═════ TASK INPUTS

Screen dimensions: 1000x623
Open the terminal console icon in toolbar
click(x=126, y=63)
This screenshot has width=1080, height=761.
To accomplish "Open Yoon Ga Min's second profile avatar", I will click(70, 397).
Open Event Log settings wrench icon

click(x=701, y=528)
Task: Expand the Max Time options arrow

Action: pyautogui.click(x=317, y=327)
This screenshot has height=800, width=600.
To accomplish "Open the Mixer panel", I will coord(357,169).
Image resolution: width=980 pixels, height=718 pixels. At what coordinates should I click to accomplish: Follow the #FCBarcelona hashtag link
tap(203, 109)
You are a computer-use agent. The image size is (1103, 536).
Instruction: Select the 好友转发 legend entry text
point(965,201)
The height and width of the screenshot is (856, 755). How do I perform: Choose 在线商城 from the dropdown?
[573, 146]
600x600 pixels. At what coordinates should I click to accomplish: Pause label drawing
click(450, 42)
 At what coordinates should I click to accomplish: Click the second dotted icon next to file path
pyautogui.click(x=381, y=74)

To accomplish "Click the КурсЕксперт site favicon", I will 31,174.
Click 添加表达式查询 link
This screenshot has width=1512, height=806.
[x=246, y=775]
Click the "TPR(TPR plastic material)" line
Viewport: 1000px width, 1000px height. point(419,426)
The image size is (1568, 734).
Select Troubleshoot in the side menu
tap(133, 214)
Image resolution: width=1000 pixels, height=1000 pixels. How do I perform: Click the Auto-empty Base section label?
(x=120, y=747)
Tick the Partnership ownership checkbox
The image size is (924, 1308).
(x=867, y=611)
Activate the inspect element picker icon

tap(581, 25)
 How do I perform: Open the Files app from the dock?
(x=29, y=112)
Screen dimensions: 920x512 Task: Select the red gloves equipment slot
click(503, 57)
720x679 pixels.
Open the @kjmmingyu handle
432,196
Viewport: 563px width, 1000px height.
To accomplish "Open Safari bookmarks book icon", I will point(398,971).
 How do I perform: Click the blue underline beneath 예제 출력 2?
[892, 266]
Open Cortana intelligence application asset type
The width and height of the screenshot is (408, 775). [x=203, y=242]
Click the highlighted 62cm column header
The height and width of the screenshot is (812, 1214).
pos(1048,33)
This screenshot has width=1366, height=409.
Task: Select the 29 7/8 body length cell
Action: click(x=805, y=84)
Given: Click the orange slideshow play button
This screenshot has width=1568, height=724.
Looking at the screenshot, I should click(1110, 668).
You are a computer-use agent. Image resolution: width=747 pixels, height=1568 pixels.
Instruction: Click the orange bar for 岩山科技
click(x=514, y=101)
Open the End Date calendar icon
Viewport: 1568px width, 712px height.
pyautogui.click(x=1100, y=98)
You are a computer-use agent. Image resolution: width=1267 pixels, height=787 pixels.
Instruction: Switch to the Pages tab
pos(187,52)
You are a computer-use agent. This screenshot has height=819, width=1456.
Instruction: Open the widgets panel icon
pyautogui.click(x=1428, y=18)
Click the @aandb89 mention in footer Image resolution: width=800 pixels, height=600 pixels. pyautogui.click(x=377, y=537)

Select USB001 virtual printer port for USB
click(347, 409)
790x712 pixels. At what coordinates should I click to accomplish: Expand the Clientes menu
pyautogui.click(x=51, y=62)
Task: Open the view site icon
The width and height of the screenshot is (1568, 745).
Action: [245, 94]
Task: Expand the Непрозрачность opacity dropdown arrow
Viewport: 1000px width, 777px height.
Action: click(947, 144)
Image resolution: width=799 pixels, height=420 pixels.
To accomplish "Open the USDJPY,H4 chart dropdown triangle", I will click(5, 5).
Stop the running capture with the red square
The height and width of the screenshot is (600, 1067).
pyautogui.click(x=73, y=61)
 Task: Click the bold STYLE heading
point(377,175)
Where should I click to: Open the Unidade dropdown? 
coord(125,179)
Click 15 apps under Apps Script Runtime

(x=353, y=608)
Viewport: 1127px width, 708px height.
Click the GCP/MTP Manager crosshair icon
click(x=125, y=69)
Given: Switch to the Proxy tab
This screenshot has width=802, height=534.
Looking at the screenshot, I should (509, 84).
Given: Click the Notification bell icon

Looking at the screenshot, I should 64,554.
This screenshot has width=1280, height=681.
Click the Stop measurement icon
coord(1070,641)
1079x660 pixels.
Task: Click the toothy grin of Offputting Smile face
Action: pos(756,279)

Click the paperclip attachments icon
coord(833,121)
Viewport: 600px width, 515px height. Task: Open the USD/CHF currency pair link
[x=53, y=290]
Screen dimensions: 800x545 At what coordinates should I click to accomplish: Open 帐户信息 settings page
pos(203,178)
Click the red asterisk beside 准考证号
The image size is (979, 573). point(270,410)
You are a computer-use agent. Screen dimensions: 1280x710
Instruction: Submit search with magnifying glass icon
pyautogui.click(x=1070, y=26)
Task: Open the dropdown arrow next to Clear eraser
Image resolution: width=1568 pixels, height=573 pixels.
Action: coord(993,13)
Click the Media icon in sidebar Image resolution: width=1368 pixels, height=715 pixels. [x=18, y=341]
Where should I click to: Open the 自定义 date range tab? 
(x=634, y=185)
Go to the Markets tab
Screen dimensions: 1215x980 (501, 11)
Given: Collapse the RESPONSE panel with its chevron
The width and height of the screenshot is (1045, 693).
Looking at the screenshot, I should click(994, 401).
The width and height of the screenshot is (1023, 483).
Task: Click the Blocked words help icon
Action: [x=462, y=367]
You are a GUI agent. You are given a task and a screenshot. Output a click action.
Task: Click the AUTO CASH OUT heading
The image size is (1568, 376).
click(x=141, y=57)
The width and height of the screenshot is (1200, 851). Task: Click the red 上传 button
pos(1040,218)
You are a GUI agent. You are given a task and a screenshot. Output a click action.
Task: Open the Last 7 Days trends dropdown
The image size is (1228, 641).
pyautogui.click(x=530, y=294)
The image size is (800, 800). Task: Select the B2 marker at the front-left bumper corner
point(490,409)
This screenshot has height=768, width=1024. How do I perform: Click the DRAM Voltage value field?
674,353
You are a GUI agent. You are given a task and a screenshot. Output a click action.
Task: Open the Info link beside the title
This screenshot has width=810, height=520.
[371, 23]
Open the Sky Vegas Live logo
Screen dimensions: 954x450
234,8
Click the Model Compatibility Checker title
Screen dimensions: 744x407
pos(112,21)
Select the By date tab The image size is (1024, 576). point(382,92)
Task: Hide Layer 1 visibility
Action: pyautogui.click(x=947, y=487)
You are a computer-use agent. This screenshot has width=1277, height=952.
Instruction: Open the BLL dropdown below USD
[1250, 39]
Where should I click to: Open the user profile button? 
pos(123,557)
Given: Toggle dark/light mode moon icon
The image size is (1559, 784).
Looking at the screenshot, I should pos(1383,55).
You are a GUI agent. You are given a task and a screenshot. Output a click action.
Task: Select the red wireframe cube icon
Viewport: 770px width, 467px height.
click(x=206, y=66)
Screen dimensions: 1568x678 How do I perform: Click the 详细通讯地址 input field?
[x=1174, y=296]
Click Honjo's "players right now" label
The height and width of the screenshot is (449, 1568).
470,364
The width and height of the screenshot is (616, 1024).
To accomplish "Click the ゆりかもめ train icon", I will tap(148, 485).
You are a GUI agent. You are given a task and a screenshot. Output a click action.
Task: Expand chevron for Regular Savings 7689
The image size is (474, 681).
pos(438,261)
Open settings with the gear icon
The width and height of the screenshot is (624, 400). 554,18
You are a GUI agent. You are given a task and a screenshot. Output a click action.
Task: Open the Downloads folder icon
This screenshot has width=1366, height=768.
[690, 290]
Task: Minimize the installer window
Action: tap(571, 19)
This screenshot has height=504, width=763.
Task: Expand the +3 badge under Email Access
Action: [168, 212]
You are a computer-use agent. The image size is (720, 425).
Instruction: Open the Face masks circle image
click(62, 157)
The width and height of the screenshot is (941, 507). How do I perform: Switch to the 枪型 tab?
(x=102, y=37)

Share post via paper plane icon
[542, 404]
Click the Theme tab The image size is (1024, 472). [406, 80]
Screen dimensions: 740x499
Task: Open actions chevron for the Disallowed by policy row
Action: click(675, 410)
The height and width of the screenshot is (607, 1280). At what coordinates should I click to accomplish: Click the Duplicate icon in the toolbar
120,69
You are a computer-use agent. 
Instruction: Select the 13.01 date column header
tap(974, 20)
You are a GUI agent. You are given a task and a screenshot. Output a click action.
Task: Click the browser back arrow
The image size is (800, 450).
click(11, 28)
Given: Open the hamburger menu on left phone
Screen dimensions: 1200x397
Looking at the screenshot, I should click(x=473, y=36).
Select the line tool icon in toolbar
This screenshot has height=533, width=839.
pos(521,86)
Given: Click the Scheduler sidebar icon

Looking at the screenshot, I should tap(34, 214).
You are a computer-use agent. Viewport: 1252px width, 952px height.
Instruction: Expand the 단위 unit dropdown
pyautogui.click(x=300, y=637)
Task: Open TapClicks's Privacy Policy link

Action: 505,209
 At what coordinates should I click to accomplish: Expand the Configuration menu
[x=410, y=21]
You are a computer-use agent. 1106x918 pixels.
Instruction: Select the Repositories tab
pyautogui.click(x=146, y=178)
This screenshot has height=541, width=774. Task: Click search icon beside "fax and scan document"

══════════

▶ _WORK TASK_: Transcribe verbatim. Cover the lines from the first line of the entries above to the line containing "Click the highlighted 62cm column header", inclusive.

▶ _EXERCISE RESULT_:
Screen dimensions: 1000x623
Open the terminal console icon in toolbar
click(x=126, y=63)
This screenshot has width=1080, height=761.
To accomplish "Open Yoon Ga Min's second profile avatar", I will click(70, 397).
Open Event Log settings wrench icon

click(x=701, y=528)
Task: Expand the Max Time options arrow

Action: pyautogui.click(x=317, y=327)
This screenshot has height=800, width=600.
To accomplish "Open the Mixer panel", I will coord(357,169).
Image resolution: width=980 pixels, height=718 pixels. At what coordinates should I click to accomplish: Follow the #FCBarcelona hashtag link
tap(203, 109)
You are a computer-use agent. The image size is (1103, 536).
Instruction: Select the 好友转发 legend entry text
point(965,201)
The height and width of the screenshot is (856, 755). How do I perform: Choose 在线商城 from the dropdown?
[573, 146]
600x600 pixels. At what coordinates should I click to accomplish: Pause label drawing
click(450, 42)
 At what coordinates should I click to accomplish: Click the second dotted icon next to file path
pyautogui.click(x=381, y=74)

To accomplish "Click the КурсЕксперт site favicon", I will 31,174.
Click 添加表达式查询 link
This screenshot has width=1512, height=806.
[x=246, y=775]
Click the "TPR(TPR plastic material)" line
Viewport: 1000px width, 1000px height. point(419,426)
The image size is (1568, 734).
Select Troubleshoot in the side menu
tap(133, 214)
Image resolution: width=1000 pixels, height=1000 pixels. How do I perform: Click the Auto-empty Base section label?
(x=120, y=747)
Tick the Partnership ownership checkbox
The image size is (924, 1308).
(x=867, y=611)
Activate the inspect element picker icon

tap(581, 25)
 How do I perform: Open the Files app from the dock?
(x=29, y=112)
Screen dimensions: 920x512 Task: Select the red gloves equipment slot
click(503, 57)
720x679 pixels.
Open the @kjmmingyu handle
432,196
Viewport: 563px width, 1000px height.
To accomplish "Open Safari bookmarks book icon", I will point(398,971).
 How do I perform: Click the blue underline beneath 예제 출력 2?
[892, 266]
Open Cortana intelligence application asset type
The width and height of the screenshot is (408, 775). [x=203, y=242]
Click the highlighted 62cm column header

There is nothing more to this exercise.